In Geo service terminology, coverages represent spatio-temporally varying phenomena, such as sensor, image, simulation, and statistics data; incidentally, these typically are prime Big Data contributors in practice. The OGC unified coverage model encompasses regular and irregular grids, point clouds, and general meshes. As opposed to the (abstract) coverage model of ISO 19123 on which it is based, the (concrete) OGC coverage and service model establishes verifiable nteroperability. The OGC Web Coverage Service (WCS) comprises a modular suite for accessing large coverage assets. WCS Core provides simple data subsetting whereas extensions add optional service facets up to ad-hoc filtering and processing.
By separating coverage data and service model, any service - such as WMS, WFS, SOS and WPS - can provide and consume coverages in addition to WCS. Generally, the WCS suite is appreciated by implementers due to its clear structuring and concise conformance testing, down to pixel/voxel level. Many WCS implementations are available today, such as rasdaman which has proven efficient on 130+ TB datacubes.

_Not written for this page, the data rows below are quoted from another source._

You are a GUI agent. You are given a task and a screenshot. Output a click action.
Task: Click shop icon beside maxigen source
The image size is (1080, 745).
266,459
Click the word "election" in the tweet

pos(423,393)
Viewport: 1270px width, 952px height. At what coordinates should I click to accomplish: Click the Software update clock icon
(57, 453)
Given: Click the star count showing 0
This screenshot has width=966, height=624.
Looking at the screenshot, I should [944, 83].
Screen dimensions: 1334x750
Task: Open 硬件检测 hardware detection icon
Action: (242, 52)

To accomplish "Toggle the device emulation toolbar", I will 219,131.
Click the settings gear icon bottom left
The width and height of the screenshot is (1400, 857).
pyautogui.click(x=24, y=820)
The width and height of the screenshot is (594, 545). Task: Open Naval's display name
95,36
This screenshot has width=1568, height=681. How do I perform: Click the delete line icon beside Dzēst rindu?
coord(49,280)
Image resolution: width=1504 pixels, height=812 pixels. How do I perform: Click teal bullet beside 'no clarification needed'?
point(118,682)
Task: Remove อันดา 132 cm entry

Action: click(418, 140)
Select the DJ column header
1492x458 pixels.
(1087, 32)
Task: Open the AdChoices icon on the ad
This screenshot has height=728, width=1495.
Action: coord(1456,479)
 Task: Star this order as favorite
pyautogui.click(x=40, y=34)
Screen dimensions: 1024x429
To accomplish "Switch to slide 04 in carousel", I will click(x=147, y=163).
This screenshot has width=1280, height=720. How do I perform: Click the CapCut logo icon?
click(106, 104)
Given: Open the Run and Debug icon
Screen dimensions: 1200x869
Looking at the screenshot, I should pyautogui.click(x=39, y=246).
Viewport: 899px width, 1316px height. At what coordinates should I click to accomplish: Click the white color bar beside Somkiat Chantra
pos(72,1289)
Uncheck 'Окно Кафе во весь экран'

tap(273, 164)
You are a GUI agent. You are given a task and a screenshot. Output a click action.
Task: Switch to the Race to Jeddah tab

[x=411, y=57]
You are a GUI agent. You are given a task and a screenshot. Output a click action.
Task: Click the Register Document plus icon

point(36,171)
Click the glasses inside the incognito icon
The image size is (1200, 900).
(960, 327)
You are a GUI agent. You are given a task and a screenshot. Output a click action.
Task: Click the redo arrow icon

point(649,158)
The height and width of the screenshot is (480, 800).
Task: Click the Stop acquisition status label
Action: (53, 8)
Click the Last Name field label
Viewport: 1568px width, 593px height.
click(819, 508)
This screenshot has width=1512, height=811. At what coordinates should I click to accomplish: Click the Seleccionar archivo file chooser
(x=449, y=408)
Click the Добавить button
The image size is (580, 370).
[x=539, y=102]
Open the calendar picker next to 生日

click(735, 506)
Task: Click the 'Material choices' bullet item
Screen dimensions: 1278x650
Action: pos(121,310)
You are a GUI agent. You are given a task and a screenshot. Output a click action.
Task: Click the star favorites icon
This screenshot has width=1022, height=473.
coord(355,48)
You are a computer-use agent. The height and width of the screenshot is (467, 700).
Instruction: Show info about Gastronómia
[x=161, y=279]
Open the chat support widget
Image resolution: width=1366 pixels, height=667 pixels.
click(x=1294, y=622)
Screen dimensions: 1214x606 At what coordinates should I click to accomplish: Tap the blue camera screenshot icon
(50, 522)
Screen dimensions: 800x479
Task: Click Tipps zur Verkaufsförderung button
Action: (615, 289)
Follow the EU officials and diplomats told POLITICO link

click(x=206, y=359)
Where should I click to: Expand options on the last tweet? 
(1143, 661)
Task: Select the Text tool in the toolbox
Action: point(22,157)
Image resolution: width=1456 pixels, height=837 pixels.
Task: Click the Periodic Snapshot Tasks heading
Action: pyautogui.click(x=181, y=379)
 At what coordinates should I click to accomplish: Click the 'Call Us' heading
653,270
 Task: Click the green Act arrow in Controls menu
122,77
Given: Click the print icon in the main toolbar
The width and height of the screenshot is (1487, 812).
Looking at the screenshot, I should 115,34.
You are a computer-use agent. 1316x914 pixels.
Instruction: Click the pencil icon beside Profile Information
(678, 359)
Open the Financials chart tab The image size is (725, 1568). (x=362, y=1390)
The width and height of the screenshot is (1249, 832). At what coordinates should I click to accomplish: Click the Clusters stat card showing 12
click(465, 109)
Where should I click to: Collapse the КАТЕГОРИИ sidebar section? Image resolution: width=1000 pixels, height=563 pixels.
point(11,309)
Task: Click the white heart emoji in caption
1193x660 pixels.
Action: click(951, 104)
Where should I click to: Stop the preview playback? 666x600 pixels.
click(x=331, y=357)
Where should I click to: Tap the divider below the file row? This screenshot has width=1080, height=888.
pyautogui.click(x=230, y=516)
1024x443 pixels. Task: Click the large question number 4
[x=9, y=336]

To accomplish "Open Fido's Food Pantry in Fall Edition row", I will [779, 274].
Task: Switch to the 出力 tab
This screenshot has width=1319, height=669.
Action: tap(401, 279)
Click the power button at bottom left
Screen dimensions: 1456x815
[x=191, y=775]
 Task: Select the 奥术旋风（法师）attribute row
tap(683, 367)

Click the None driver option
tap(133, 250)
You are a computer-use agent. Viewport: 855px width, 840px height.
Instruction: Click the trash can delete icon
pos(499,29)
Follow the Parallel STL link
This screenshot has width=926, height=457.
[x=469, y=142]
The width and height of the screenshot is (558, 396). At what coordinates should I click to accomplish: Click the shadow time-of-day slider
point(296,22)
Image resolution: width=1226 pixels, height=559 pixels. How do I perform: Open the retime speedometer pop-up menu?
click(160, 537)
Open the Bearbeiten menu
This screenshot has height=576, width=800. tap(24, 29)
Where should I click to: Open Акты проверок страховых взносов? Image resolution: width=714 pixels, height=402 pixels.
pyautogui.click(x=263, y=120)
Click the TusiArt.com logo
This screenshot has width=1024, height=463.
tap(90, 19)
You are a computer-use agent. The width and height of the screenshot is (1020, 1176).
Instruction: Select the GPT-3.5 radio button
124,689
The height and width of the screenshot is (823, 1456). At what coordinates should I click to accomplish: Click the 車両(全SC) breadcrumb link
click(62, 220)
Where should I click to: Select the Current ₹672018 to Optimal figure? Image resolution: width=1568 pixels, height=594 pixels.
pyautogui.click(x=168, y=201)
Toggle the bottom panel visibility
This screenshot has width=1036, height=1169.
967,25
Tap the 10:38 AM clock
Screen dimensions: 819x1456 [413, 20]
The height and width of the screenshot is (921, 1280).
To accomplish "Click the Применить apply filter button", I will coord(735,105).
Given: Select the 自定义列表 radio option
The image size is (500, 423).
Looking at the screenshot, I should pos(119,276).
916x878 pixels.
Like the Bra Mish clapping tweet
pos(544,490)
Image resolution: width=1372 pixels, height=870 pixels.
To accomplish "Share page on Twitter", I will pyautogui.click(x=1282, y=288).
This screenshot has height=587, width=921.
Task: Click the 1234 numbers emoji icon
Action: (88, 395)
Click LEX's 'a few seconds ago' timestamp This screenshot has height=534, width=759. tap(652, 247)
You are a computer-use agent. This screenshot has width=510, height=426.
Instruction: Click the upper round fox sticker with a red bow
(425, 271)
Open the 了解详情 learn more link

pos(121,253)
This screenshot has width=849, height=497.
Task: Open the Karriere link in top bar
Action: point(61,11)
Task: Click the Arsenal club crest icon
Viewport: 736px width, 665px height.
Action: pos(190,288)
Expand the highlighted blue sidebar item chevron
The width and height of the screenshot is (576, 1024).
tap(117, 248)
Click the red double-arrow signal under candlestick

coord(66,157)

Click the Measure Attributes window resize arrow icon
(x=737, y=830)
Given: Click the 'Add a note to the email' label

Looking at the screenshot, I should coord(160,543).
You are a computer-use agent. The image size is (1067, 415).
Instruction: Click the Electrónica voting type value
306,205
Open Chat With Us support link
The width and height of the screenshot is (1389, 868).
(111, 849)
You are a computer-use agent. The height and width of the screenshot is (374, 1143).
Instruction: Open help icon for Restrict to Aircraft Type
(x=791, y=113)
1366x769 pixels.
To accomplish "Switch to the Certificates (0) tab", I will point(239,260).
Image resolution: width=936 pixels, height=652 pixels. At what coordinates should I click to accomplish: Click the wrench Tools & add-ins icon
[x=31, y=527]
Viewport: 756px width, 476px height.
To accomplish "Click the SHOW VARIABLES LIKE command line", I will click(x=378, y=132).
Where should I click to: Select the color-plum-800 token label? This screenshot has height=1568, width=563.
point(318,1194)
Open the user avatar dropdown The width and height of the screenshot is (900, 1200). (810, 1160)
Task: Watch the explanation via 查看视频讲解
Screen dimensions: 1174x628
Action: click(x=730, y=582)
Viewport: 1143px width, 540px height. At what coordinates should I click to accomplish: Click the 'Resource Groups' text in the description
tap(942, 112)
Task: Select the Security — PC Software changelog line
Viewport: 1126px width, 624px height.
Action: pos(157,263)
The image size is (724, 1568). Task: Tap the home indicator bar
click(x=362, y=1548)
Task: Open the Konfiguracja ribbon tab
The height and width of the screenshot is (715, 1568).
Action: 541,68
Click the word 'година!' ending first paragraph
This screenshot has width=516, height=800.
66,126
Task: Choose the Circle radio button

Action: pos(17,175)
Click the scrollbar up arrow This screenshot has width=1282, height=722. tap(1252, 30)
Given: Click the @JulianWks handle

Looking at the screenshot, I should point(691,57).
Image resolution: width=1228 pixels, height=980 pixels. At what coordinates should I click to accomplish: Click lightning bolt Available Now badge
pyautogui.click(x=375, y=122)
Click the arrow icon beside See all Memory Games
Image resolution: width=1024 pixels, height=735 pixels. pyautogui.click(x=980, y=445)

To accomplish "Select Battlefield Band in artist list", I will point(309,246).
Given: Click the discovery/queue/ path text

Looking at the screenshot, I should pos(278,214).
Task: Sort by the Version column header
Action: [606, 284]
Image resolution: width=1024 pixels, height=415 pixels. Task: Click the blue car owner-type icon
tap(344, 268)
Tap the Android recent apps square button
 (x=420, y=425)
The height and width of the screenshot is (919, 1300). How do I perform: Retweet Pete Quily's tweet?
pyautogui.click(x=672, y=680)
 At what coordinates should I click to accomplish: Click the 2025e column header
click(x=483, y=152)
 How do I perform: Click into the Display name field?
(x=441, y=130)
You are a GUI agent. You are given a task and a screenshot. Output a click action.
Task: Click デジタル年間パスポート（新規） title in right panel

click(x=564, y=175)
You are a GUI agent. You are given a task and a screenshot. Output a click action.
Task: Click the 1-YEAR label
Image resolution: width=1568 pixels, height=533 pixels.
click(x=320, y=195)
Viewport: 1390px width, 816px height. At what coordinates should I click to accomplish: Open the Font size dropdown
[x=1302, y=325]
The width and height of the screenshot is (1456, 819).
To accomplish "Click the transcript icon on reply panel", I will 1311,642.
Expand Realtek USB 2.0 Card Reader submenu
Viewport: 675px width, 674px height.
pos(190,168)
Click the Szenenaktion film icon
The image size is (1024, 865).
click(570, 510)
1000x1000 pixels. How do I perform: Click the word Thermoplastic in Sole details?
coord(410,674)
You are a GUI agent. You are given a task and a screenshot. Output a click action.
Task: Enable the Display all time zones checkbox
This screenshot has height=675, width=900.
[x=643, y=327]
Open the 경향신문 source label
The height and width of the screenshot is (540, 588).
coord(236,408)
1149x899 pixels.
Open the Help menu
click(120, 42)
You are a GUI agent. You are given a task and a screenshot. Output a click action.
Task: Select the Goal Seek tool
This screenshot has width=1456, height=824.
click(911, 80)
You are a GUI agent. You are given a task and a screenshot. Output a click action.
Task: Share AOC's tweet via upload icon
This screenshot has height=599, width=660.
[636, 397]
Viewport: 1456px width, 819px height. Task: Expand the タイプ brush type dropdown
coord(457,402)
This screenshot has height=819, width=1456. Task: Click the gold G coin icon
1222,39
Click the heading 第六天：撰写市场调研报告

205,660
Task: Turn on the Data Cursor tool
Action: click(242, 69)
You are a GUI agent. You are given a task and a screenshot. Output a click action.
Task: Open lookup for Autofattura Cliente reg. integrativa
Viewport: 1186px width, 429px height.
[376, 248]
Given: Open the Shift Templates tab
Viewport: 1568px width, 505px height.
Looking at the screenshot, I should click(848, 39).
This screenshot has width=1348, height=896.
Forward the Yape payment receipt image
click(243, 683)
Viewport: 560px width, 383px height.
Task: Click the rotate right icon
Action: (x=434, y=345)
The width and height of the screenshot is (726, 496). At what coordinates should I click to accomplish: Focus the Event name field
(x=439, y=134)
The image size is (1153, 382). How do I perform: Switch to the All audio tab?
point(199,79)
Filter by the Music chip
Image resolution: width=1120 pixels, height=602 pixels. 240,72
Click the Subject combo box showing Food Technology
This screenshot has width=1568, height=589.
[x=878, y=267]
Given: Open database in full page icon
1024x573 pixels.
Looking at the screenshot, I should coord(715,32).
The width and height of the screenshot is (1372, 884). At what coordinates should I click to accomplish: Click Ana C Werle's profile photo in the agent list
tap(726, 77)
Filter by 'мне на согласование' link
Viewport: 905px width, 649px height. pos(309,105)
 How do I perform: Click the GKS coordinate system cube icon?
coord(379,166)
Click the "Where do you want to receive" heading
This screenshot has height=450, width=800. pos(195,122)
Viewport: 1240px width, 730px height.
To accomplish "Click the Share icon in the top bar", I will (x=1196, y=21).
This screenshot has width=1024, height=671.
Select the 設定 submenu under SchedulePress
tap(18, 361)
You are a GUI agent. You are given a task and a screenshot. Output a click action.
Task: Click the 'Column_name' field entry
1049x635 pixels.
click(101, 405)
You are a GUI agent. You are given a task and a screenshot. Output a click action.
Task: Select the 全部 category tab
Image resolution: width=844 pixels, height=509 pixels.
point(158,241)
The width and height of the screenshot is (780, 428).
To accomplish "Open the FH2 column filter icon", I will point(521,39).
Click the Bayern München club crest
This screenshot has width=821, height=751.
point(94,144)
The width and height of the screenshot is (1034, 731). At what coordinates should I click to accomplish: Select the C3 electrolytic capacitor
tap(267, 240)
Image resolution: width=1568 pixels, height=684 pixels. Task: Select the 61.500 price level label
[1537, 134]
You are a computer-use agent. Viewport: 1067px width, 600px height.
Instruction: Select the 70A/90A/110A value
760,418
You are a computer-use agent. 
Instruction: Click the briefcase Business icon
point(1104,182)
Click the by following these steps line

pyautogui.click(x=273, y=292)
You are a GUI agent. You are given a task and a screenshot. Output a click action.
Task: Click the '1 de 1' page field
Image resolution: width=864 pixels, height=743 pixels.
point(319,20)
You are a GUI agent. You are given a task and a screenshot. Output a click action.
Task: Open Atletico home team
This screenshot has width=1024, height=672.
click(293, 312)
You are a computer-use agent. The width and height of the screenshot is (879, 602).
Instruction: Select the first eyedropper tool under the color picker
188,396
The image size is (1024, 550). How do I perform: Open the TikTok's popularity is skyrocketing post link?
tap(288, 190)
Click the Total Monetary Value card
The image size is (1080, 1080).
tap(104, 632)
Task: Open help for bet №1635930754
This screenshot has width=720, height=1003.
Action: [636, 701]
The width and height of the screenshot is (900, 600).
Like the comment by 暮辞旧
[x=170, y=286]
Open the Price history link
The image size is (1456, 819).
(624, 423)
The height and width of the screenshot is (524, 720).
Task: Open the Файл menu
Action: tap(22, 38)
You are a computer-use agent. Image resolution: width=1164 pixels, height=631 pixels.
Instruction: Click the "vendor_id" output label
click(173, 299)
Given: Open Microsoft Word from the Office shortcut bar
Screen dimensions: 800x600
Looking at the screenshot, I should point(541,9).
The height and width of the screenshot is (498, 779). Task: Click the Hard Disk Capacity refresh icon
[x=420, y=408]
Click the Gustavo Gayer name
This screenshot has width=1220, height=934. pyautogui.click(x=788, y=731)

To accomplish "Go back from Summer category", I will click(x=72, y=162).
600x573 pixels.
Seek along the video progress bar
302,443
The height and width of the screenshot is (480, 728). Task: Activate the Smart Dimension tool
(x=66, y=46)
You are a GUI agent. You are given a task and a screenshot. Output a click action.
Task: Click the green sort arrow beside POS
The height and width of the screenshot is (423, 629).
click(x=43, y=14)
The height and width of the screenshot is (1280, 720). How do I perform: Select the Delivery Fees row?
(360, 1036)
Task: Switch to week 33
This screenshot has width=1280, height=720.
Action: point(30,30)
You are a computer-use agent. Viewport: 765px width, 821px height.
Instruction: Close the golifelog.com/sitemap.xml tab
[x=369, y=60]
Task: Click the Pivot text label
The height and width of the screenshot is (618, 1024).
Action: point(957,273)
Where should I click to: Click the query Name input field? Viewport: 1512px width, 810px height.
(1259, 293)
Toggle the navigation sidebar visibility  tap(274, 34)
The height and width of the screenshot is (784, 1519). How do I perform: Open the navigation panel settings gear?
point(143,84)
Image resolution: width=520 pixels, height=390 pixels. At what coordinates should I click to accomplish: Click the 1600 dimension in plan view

In this course, we present the OGC coverage data and service model with an emphasis on practical aspects and illustrate how high-performance, scalable implementations can be built on them. Presentation will make use of online available demo services allowing participants to follow and recapitulate the topics addressed.
The presenter is editor of the OGC coverage standards, the OGC timeseries coordinate systems, and Principal Architect of the rasdaman Big Array Engine proven on 130+ TB datacubes and parallelization across 1,000+ cloud nodes.